Certain Australian organisations have blocked access to unwanted cloud providers' websites from within the corporate network. Others have introduced enterprise-wide policies to balance the convenience of those services with control.
New sales drive
The sales process is a change for SugarCRM, which has previously pitched the open source version of its software to small and medium businesses.
Last week, the company announced that it had raised $US33 million ($A32 million) in a equity and debt financing round, to be used to pursue the enterprise IT market and "strategic business opportunities".
SugarCRM vendor has 600 customers in Australia and New Zealand, most of which are evenly split between the company’s on-demand cloud platform, its channel program and on-premise deployments.
Australia/New Zealand country manager Tony Hughes said the average local deployment was “a little lower than 20 seats”, but the company has recently won business with an Australian company aiming for 1400 seats as well as a multi-national whose business could see 7000 seats deployed on the software in Australia alone.
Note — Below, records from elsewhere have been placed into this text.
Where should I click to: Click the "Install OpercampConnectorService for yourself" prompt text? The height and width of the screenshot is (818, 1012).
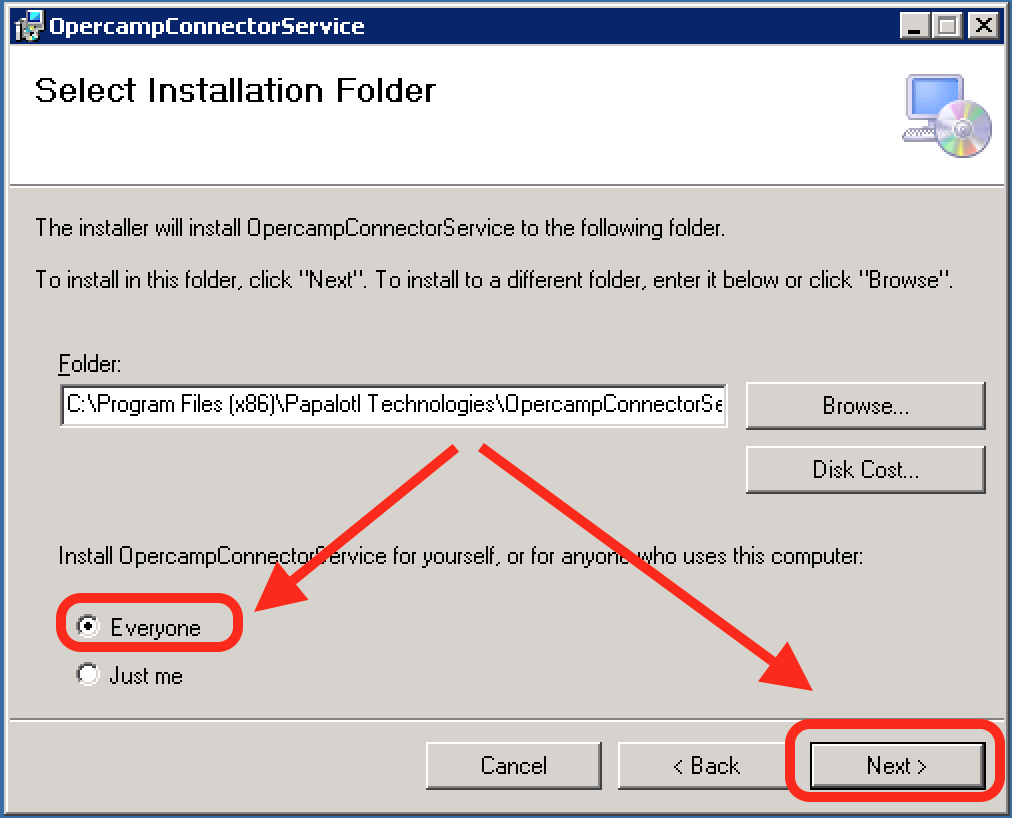[460, 555]
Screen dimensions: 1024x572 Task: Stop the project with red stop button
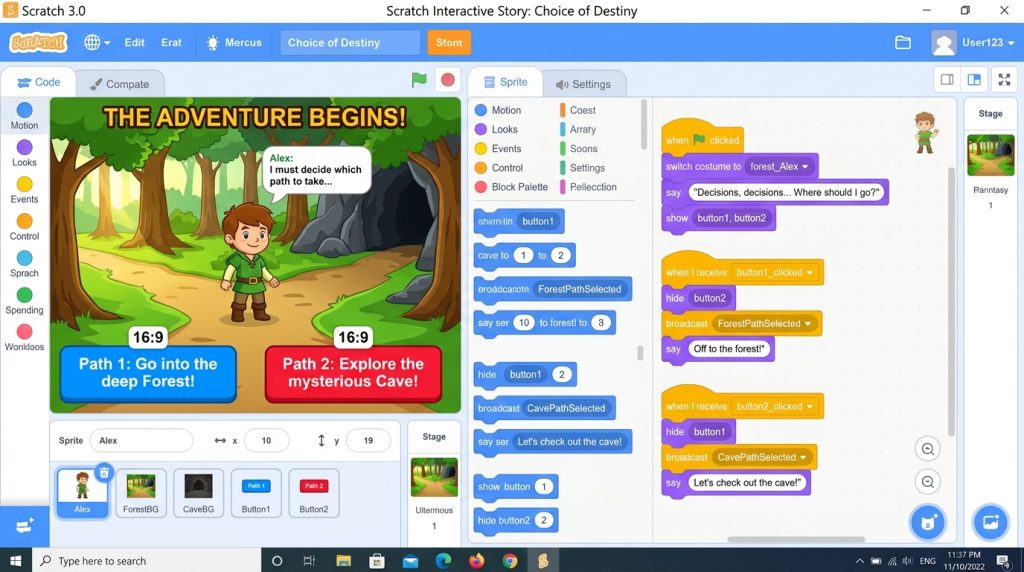tap(448, 80)
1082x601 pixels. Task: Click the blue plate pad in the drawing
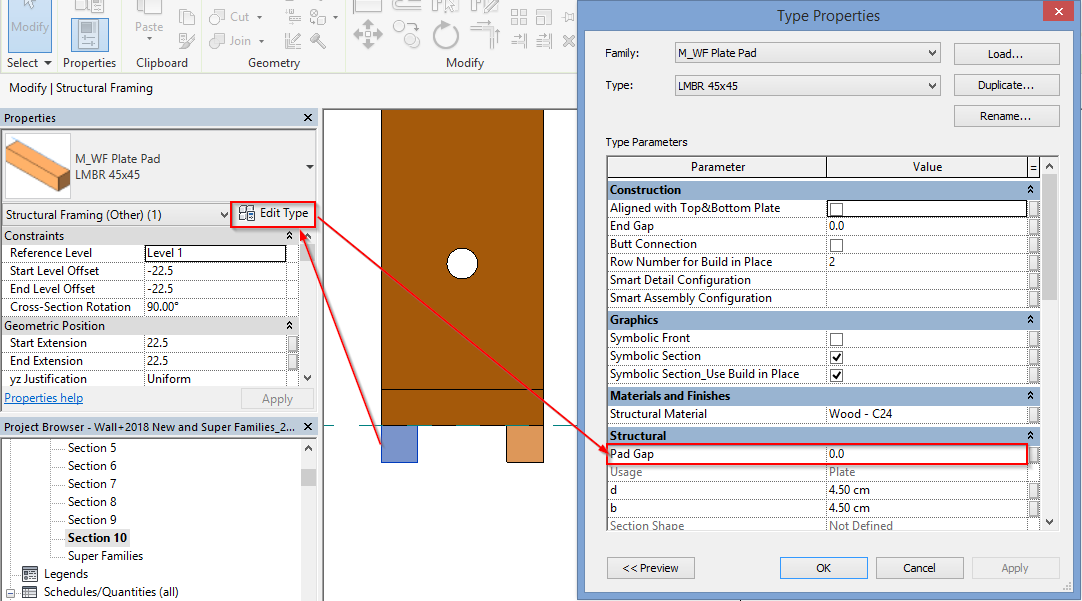pos(399,445)
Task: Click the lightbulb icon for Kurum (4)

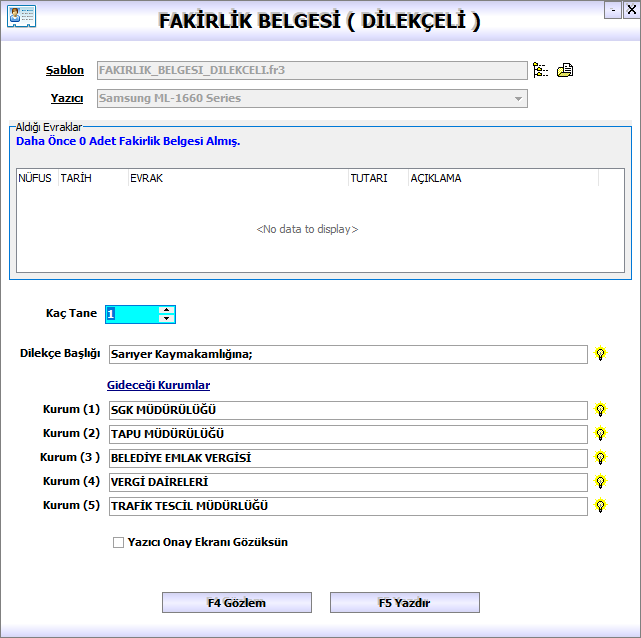Action: (601, 482)
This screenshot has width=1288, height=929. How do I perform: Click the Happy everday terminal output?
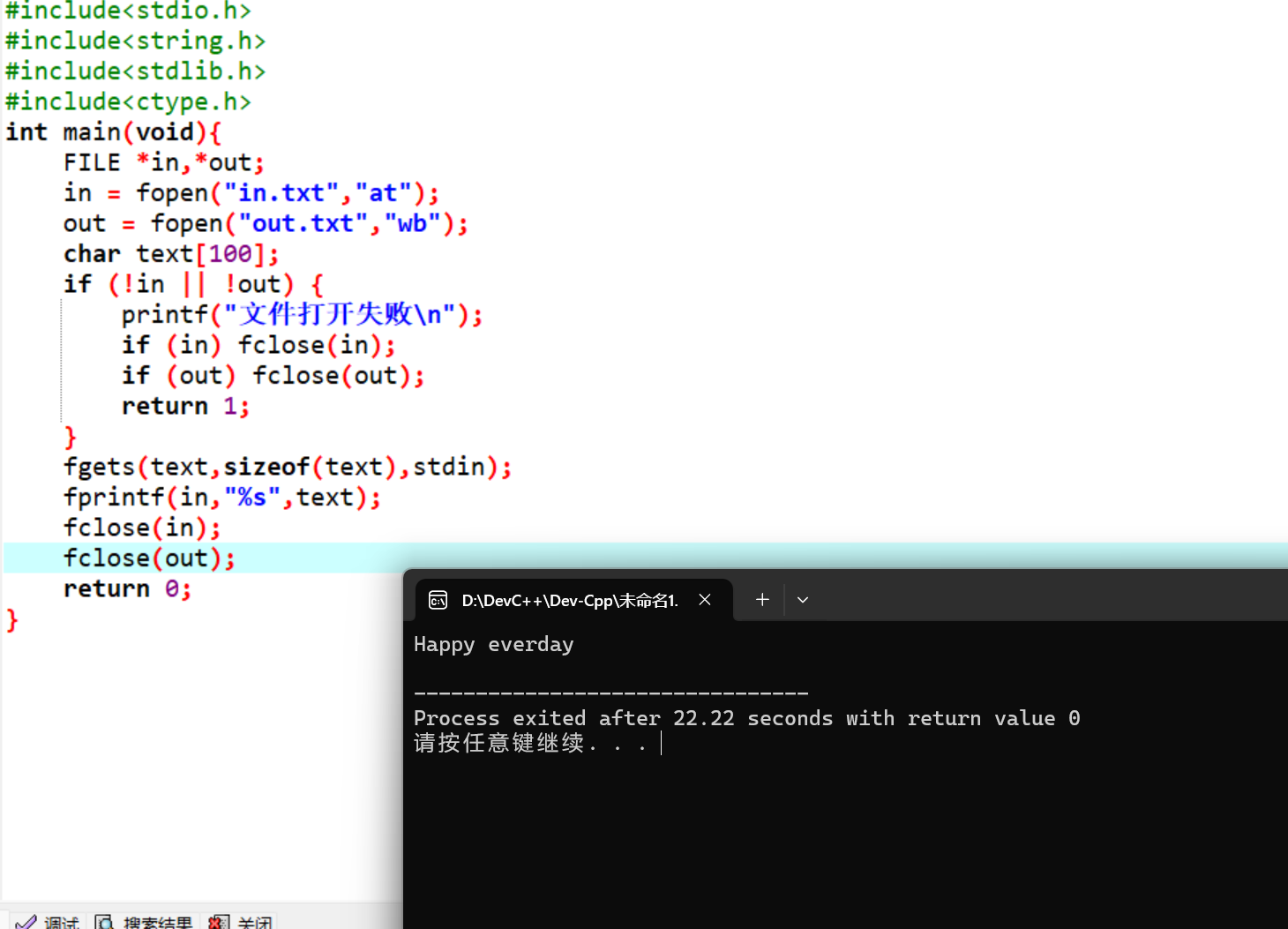pyautogui.click(x=493, y=644)
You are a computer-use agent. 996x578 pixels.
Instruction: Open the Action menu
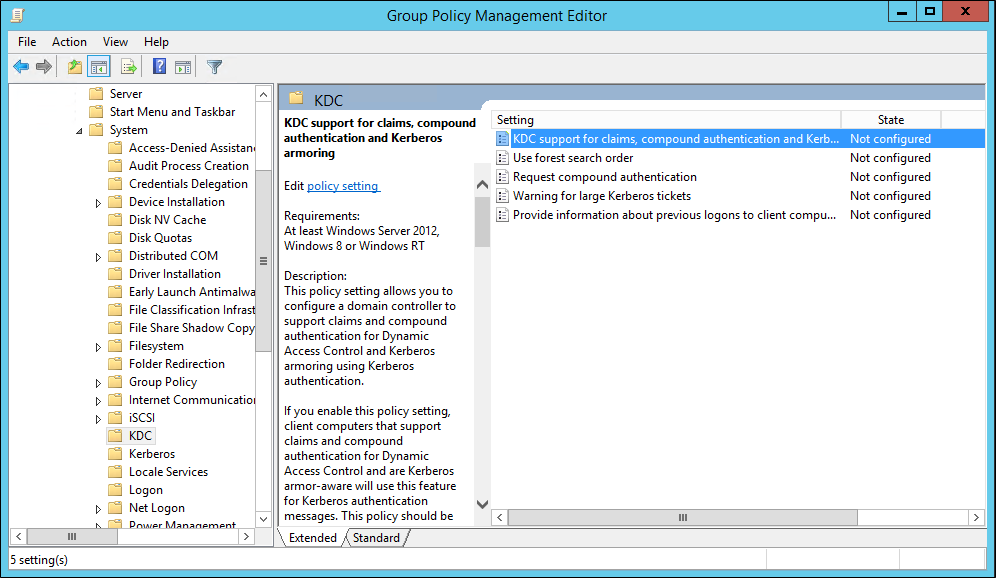tap(69, 42)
It counts customers including Macquarie University, Trans-Tasman Business Circle and Telcoinabox. The latter dumped a nine-month Salesforce.com deployment after “what they said they could do and the customisation required didn’t match what the reality was”, according to co-founder Damian Kay.
Hughes said the difference between IT professionals and line-of-business managers during the sales professional had slowly dissipated.
“It’s relatively new. Historically IT people were buying products and business people were buying business solutions and there’s often a gap but I’m seeing that gap close,” he said.